◆ Items from a dataset ◆
★ ★ ★ ★ ★

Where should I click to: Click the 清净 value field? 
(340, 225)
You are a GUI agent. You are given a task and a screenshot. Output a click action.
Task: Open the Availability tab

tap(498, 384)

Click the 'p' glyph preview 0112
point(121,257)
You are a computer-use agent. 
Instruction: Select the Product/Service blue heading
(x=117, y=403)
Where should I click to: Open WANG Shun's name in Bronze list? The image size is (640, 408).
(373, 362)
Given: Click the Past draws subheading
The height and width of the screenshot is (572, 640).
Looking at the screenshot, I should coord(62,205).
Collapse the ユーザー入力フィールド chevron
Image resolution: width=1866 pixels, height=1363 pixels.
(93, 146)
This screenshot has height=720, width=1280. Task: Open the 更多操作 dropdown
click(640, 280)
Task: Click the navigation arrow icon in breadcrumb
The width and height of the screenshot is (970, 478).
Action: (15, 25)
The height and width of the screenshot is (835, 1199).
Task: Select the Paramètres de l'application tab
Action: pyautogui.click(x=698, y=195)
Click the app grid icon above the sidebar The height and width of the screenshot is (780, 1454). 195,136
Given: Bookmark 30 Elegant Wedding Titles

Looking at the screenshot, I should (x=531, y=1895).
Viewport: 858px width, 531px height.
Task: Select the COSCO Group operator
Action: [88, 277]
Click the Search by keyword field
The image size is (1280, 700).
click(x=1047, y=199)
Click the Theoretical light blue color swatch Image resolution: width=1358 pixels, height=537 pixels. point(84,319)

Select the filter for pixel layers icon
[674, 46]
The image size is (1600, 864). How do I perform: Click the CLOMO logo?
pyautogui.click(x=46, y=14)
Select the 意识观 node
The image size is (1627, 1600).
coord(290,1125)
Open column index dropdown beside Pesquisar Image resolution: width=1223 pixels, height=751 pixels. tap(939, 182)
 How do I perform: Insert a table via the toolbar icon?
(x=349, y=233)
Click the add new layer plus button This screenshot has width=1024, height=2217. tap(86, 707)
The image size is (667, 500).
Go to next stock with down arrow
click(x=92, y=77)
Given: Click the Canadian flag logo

★ ★ ★ ★ ★

Your answer should hold every line of the entries that contains the string "agent".

You are a GUI agent. You are given a task and a screenshot. Output a click action.
You are a computer-use agent. 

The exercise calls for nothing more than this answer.